Insieme a Greenpeace Italia e a un gruppo di cittadini e cittadine abbiamo deciso di ricorrere alle Sezioni Unite Civili della Suprema Corte di Cassazione nell’ambito de “La Giusta Causa”, la causa climatica che abbiamo avviato contro ENI, il Ministero dell’Economia e delle Finanze (MEF) e la Cassa Depositi e Prestiti (CDP) per ottenere giustizia climatica e spingere ENI a rispettare l’Accordo di Parigi.
Questa decisione nasce dalla necessità di confermare che nella Giusta causa, a differenza di quanto sostenuto da ENI, la competenza decisionale su casi come il nostro spetta al giudice ordinario italiano.
La questione della giurisdizione
Il giudice designato del Tribunale di Roma, dopo la prima udienza di febbraio, ha fissato una nuova udienza per il 13 settembre per esaminare le eccezioni preliminari sollevate da ENI, MEF e CDP. Questi ultimi sostengono che né giudice ordinario, né alcun altro giudice italiano abbiano la giurisdizione per decidere su questa causa, rischiando così di rendere inammissibile l’intero procedimento. Un esito del genere potrebbe impedire future cause climatiche in Italia contro lo Stato o imprese private.
C’è però un precedente europeo importante
Stabilire che un giudice non possa decidere in virtù di “difetto assoluto di giurisdizione” si pone in netto contrasto con una recente sentenza della Corte Europea dei Diritti Umani (CEDU). Il 9 aprile, la Grande Camera della CEDU ha emesso una sentenza a favore delle “Anziane svizzere per il clima”, che avevano citato lo Stato svizzero per la sua inadempienza nella lotta ai cambiamenti climatici. Questa sentenza ha stabilito un importante precedente per il riconoscimento del diritto alla giustizia in casi di lesione dei diritti umani fondamentali legati all’emergenza climatica.

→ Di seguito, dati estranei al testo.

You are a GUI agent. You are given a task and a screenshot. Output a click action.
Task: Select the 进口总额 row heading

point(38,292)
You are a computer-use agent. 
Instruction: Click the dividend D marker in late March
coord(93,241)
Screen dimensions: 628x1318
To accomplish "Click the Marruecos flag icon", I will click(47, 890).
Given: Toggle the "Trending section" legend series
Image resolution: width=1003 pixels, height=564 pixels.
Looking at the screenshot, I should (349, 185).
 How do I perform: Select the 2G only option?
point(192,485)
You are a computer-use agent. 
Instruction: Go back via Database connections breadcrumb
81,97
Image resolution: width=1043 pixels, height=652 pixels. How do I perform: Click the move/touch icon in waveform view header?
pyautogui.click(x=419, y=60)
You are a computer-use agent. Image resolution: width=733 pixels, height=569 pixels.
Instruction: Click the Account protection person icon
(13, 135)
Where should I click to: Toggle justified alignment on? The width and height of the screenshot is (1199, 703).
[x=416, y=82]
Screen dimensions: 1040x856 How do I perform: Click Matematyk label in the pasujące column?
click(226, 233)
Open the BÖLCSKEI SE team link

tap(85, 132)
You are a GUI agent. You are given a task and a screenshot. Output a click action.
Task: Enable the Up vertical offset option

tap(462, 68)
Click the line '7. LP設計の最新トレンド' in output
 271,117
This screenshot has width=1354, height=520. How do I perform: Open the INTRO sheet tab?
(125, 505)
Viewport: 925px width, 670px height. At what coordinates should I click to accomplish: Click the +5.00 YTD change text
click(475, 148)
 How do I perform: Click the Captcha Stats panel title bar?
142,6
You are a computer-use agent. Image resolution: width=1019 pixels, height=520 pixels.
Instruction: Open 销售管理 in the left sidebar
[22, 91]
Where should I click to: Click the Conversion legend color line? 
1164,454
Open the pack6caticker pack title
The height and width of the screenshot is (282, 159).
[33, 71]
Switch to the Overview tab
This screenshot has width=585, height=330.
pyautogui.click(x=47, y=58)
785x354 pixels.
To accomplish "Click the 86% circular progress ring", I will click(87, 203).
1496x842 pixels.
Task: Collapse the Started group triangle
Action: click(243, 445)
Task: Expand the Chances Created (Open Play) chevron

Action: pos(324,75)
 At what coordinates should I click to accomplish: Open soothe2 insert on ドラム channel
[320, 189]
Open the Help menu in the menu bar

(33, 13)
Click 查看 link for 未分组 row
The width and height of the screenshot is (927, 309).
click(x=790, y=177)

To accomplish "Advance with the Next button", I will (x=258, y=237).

Perché il ricorso in Cassazione
Il ricorso in Corte di Cassazione nasce dall’esigenza di definire al più alto livello giudiziario e in tempi brevi se nel nostro Paese sia possibile procedere legalmente per tutelare i diritti umani minacciati dall’emergenza climatica. Non possiamo più temporeggiare, serve agire subito. Per questo abbiamo deciso di rivolgerci alle Sezioni Unite Civili della Cassazione per avanzare con più forza la nostra richiesta di ottenere giustizia climatica.
Serve al più presto un cambio di rotta per il clima!
L’emergenza climatica è sempre più grave. Siamo determinati a usare ogni strumento legale disponibile per impedire a ENI di continuare a investire nell’espansione del petrolio e del gas, ignorando ogni impegno sul clima.
Insieme a ReCommon e ai dodici cittadini e cittadine con cui abbiamo avviato la causa chiediamo a gran voce che ENI e i suoi azionisti cambino profondamente l’attuale piano industriale, prima che sia troppo tardi.